Okunacak metin:
**********

Eğitimin temel hedefleri

Planın, eğitimin temel hedeflerinin özetlendiği, “Eğitim Sisteminin Geliştirilmesi” başlığı altındaki bölümünde şu tespite yer verilmektedir. “Toplumsal gelişmenin sağlanması amacıyla; düşünme, algılama ve sorun çözme yeteneği gelişmiş, Atatürk ilkelerine bağlı, demokratik, özgürlükçü, milli ve manevi değerleri özümsemiş, yeni fikirlere açık, kişisel sorumluluk duygusuna sahip, çağdaş uygarlığa katkıda bulunabilen, bilim ve teknoloji kullanımına ve üretimine yatkın, sanata değer veren, beceri düzeyi yüksek, üretken ve yaratıcı, bilgi çağı insanı yetiştirilecektir.”

Felsefe eğitiminin önemi

Herkesin altına imza atabileceği bu hedeflerle tanık olduğumuz uygulamaları karşılaştıralım.

• Düşünme, algılama ve sorun çözme yeteneği gelişmiş, özgür düşünceli insan yetiştirmede, felsefe eğitiminin önemi, tartışma götürmez bir eğitim gerçeğidir.

Milli Eğitim Bakanlığı’nın, felsefe dersi müfredatını değiştirmek üzere çalışma yaptığı bilinmektedir.

Basına yansıyan bilgilere göre felsefeciler, “yeni müfredatta, felsefe derslerine dini dogmaların monte edildiği, din felsefesinin bilim felsefesinin önüne alındığı, bu yapısıyla felsefe dersinin felsefeden çok din dersine dönüştürüldüğü” yönünde görüşler öne sürmektedir. Bu eleştiriler üzerine programın yeniden ele alınacağı söylenmişse de evrensel bir felsefe programının benimseneceği umulmamaktadır.

**********

Kayıtlar:
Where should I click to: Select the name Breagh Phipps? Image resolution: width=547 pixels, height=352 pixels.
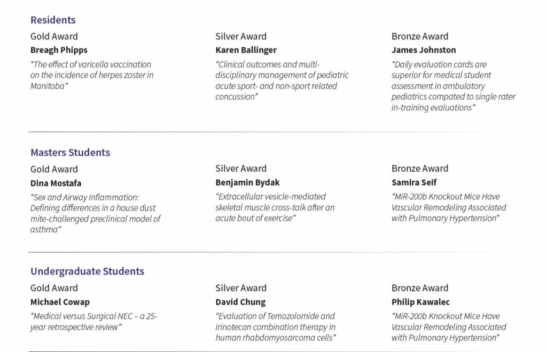pos(59,50)
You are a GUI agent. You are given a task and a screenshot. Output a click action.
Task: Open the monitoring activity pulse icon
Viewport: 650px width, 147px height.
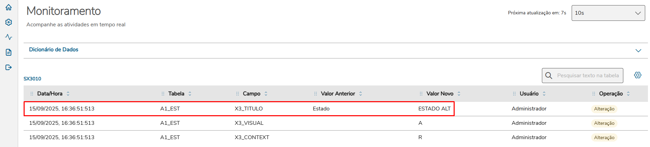click(x=9, y=37)
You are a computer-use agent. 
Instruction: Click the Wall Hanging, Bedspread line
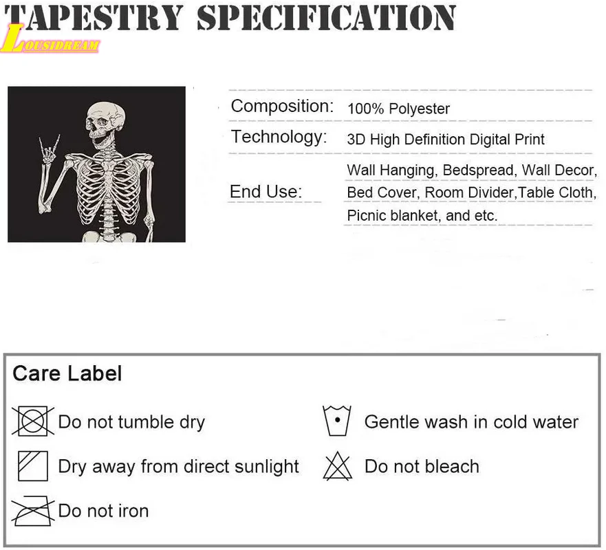[x=471, y=170]
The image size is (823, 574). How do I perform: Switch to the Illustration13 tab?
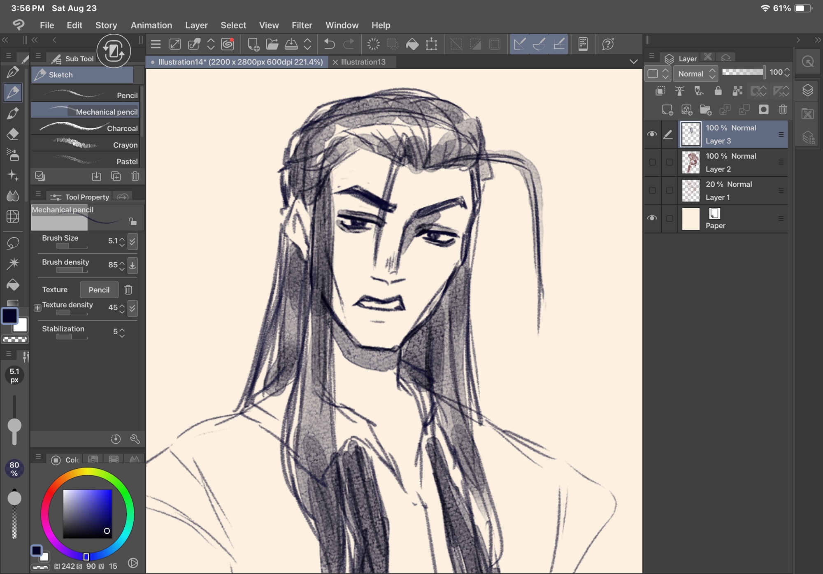(x=363, y=62)
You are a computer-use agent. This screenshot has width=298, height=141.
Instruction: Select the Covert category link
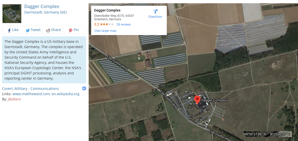pos(8,89)
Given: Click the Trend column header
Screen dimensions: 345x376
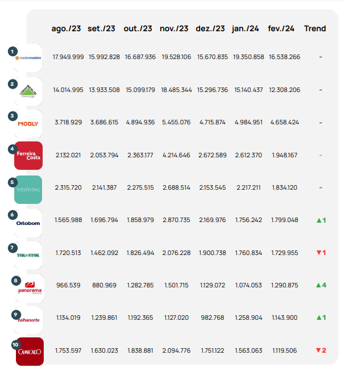Looking at the screenshot, I should 315,28.
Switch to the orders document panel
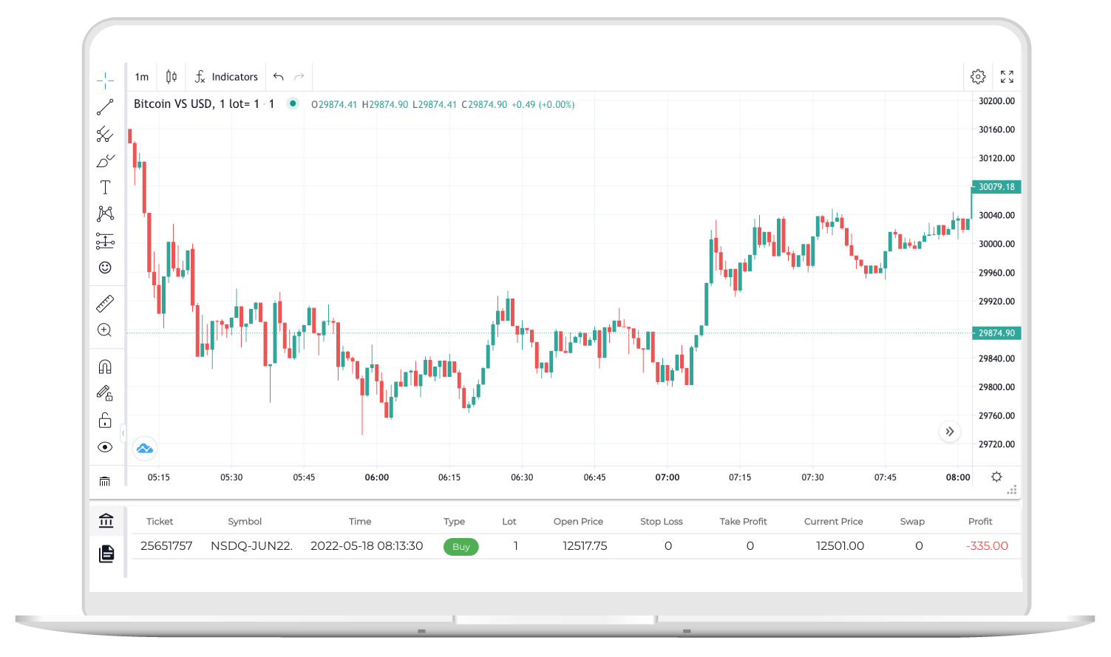This screenshot has width=1111, height=657. pyautogui.click(x=106, y=554)
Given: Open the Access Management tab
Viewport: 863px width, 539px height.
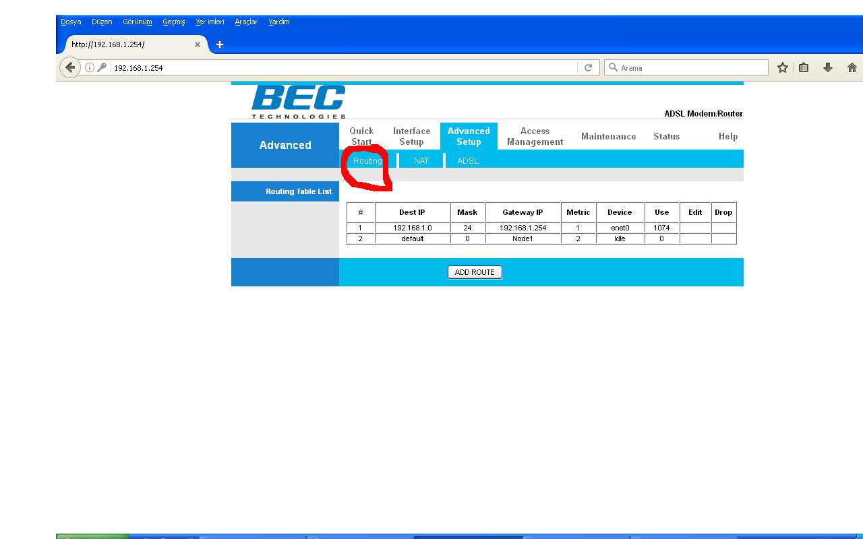Looking at the screenshot, I should click(535, 136).
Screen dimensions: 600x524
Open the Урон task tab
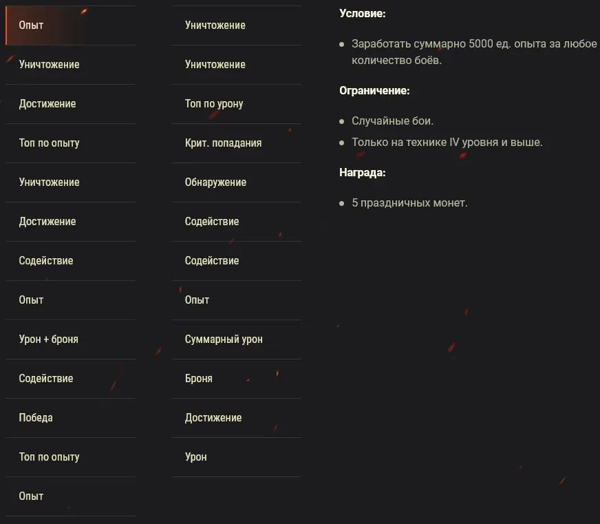pos(196,457)
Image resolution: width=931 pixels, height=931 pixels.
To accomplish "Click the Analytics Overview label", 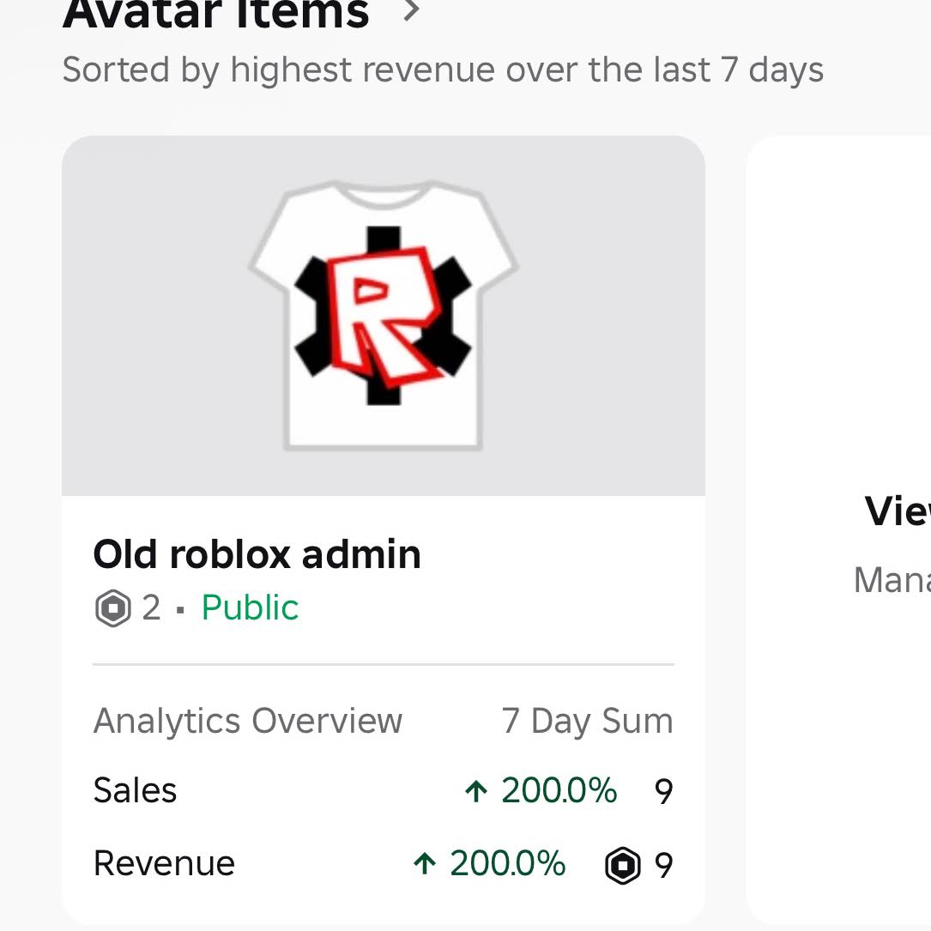I will (x=248, y=721).
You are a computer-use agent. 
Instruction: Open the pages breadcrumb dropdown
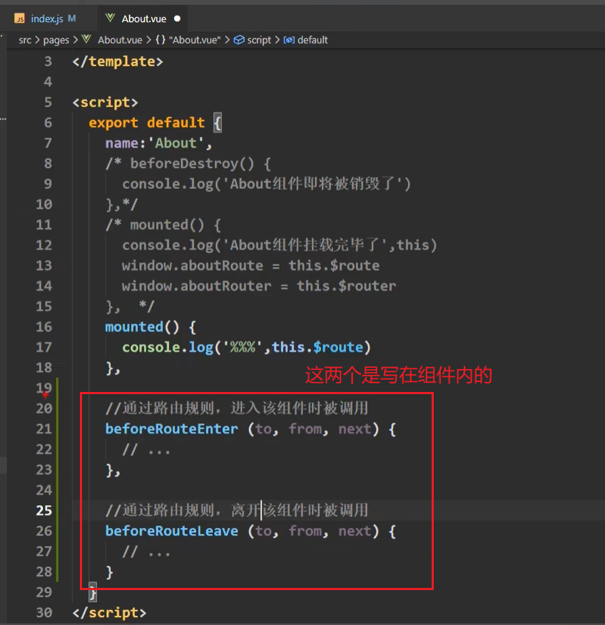(x=56, y=40)

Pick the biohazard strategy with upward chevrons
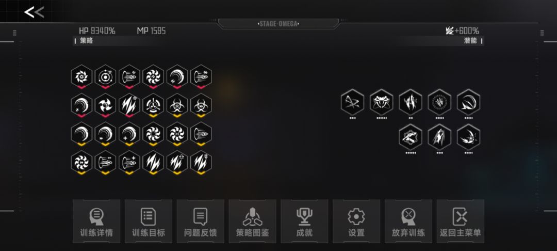(x=177, y=105)
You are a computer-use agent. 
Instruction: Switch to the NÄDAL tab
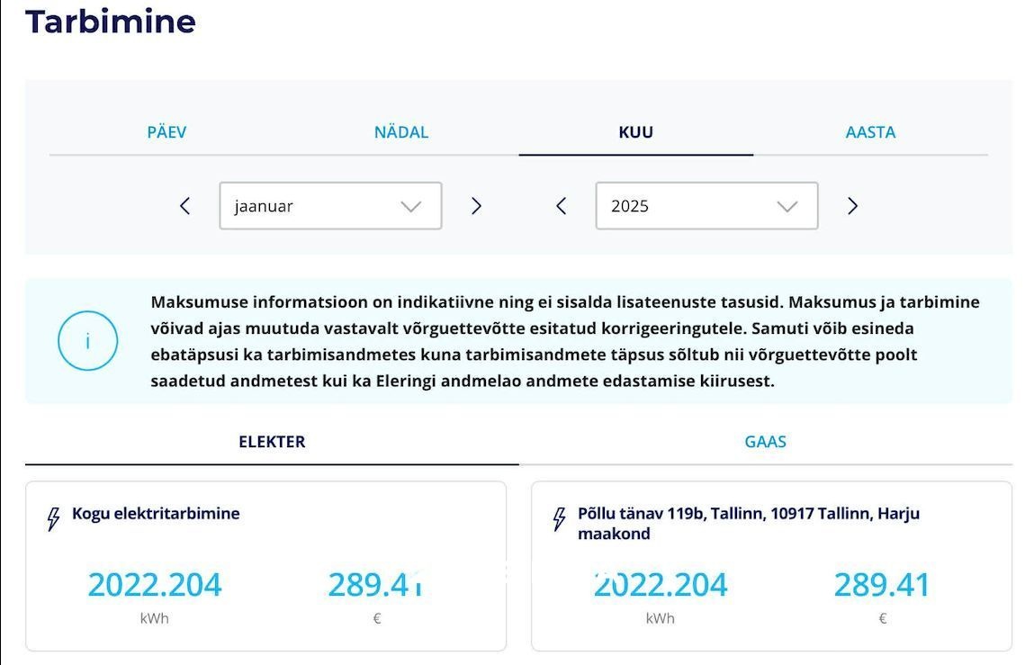(400, 131)
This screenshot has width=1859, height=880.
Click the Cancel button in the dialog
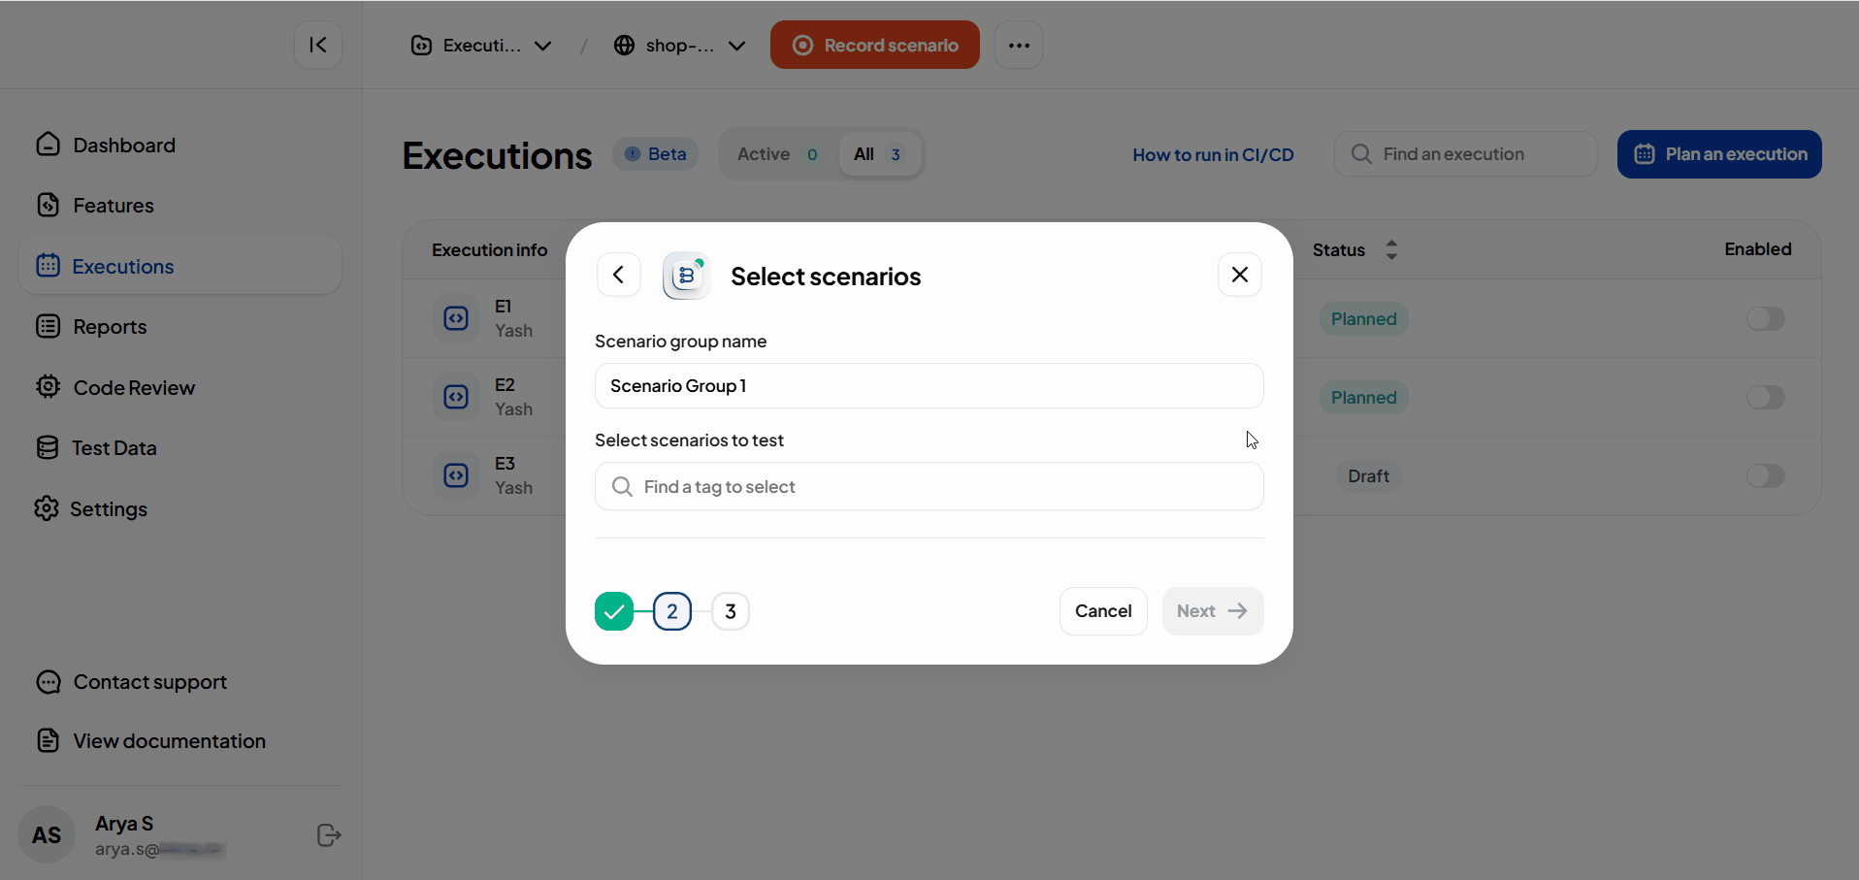tap(1103, 611)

**********

Görev tanımı A: Eğitim hedefleri metninden "Planın, eğitimin temel" ile başlayıp "bir eğitim gerçeğidir." ile biten kısmı aynen döndürün.
Görev tanımı B: Eğitim hedefleri metnine göre felsefecilerin yeni felsefe müfredatına yönelttiği eleştirilerin hepsini sıralayın.
Görev tanımı C: Eğitim hedefleri metnini kaldığı yerden devam ettirin.
Kayıtların eğitim hedefleri metniyle hiçbir ilgisi yoktur.

Görev yanıtı A:
Planın, eğitimin temel hedeflerinin özetlendiği, “Eğitim Sisteminin Geliştirilmesi” başlığı altındaki bölümünde şu tespite yer verilmektedir. “Toplumsal gelişmenin sağlanması amacıyla; düşünme, algılama ve sorun çözme yeteneği gelişmiş, Atatürk ilkelerine bağlı, demokratik, özgürlükçü, milli ve manevi değerleri özümsemiş, yeni fikirlere açık, kişisel sorumluluk duygusuna sahip, çağdaş uygarlığa katkıda bulunabilen, bilim ve teknoloji kullanımına ve üretimine yatkın, sanata değer veren, beceri düzeyi yüksek, üretken ve yaratıcı, bilgi çağı insanı yetiştirilecektir.”

Felsefe eğitiminin önemi

Herkesin altına imza atabileceği bu hedeflerle tanık olduğumuz uygulamaları karşılaştıralım.

• Düşünme, algılama ve sorun çözme yeteneği gelişmiş, özgür düşünceli insan yetiştirmede, felsefe eğitiminin önemi, tartışma götürmez bir eğitim gerçeğidir.

Görev yanıtı B:
- Felsefe derslerine dini dogmalar monte edilmiştir.
- Din felsefesi, bilim felsefesinin önüne alınmıştır.
- Felsefe dersi, felsefeden çok din dersine dönüştürülmüştür.

Görev yanıtı C:
Bilgi çağının insanı, düşünen, sorgulayan insandır. Böyle bir felsefe müfredatıyla, düşünen, sorgulayan bireyler mi yoksa sorgulamadan kabul eden ve itaat eden bireyler mi yetiştirilir? Felsefe dersini “muhafazakârlaştıranların”, Osmanlı’daki gerilemenin, medreselerin programındaki felsefe dersinin kaldırılmasıyla başladığını hatırlamalarında yarar vardır.

• Sanat; insanın yaratıcılığını ve duygusal zekâsını geliştiren, insana, insan olma ayrıcalığını kazandıran, yaş, cinsiyet ve etnik köken farkı gözetmeden farklı coğrafyalardaki insanları ortak bir dille buluşturan önemli bir uğraş alanıdır. Bu nedenle, “sanata değer veren insan yetiştirmek”, evrensel bir eğitim hedefidir. Bu hedefe ulaşmanın yolu, eğitimde sanata verilen önemden geçmektedir. 2009-2010 eğitim-öğretim yılı başında getirilen uygulama ile liselerde resim-müzik derslerinin, zaten yetersiz olan haftalık ders saatleri, “seçmeli ders” formülüyle yarıya indirilmiştir. Bu dersler, iki yıl önce SBS uygulamasına geçilmesiyle, ilköğretimde de etkisizleştirilmiştir. Sanata yabancılaştırılan bir eğitim sistemi ile “sanata değer veren insan yetiştirme” hedefi nasıl gerçekleştirilebilir?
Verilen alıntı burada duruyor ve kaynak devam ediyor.